## Exercise aim
With the pictures left out, write out the records verbatim.

## Data records
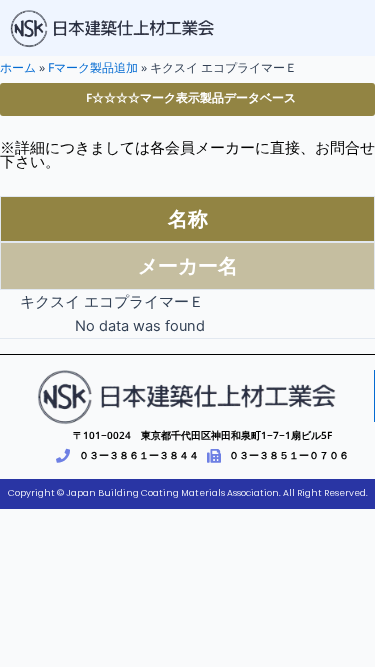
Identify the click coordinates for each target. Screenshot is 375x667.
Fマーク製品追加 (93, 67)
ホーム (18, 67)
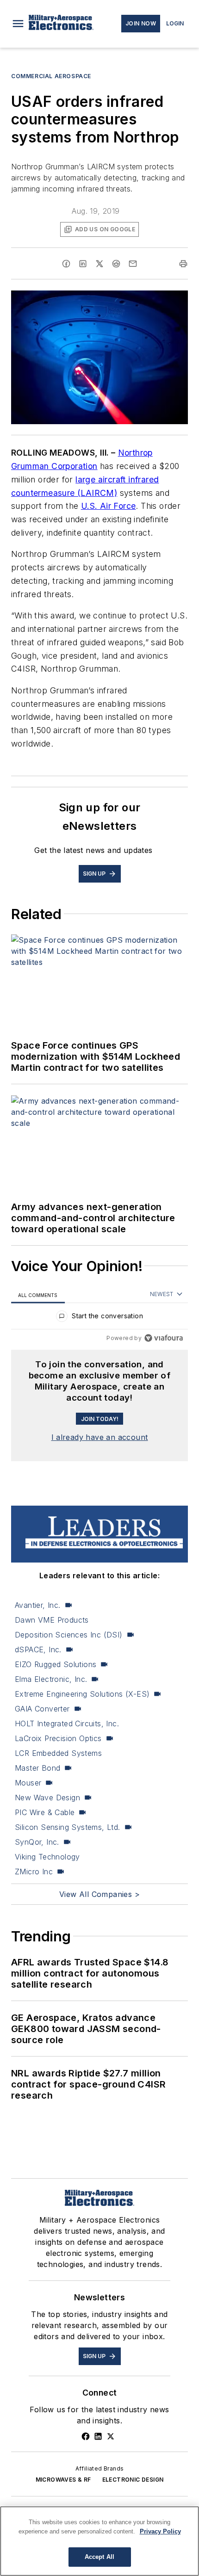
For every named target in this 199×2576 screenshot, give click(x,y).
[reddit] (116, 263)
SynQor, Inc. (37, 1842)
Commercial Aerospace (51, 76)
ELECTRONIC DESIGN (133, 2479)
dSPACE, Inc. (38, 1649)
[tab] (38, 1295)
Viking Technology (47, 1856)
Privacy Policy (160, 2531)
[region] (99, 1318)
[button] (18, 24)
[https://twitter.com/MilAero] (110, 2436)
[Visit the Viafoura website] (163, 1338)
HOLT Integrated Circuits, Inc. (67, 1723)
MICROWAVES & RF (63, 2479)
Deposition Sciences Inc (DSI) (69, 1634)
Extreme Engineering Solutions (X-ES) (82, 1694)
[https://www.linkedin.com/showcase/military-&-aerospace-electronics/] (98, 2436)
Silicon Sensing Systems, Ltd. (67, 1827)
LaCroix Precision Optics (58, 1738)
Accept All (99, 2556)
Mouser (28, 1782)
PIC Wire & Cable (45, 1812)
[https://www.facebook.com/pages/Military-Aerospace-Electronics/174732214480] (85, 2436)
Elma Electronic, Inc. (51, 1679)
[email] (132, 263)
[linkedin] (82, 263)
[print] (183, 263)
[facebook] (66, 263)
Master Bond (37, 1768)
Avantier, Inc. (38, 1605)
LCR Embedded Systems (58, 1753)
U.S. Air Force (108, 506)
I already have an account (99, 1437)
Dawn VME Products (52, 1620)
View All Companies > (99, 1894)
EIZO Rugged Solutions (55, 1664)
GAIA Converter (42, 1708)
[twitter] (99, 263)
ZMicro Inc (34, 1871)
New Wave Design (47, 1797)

## Answer box
Identify the click coordinates for each target. Screenshot is 375x667.
Fマーク製品追加 (93, 67)
ホーム (18, 67)
For every named target in this 199×2576 screenshot, give click(x,y).
[reddit] (116, 263)
SynQor, Inc. (37, 1842)
Commercial Aerospace (51, 76)
ELECTRONIC DESIGN (133, 2479)
dSPACE, Inc. (38, 1649)
[tab] (38, 1295)
Viking Technology (47, 1856)
Privacy Policy (160, 2531)
[region] (99, 1318)
[button] (18, 24)
[https://twitter.com/MilAero] (110, 2436)
[Visit the Viafoura website] (163, 1338)
HOLT Integrated Circuits, Inc. (67, 1723)
MICROWAVES & RF (63, 2479)
Deposition Sciences Inc (DSI) (69, 1634)
Extreme Engineering Solutions (X-ES) (82, 1694)
[https://www.linkedin.com/showcase/military-&-aerospace-electronics/] (98, 2436)
Silicon Sensing Systems, Ltd. (67, 1827)
LaCroix Precision Optics (58, 1738)
Accept All (99, 2556)
Mouser (28, 1782)
PIC Wire & Cable (45, 1812)
[https://www.facebook.com/pages/Military-Aerospace-Electronics/174732214480] (85, 2436)
Elma Electronic, Inc. (51, 1679)
[email] (132, 263)
[linkedin] (82, 263)
[print] (183, 263)
[facebook] (66, 263)
Master Bond (37, 1768)
Avantier, Inc. (38, 1605)
LCR Embedded Systems (58, 1753)
U.S. Air Force (108, 506)
I already have an account (99, 1437)
Dawn VME Products (52, 1620)
View All Companies > (99, 1894)
EIZO Rugged Solutions (55, 1664)
GAIA Converter (42, 1708)
[twitter] (99, 263)
ZMicro Inc (34, 1871)
New Wave Design (47, 1797)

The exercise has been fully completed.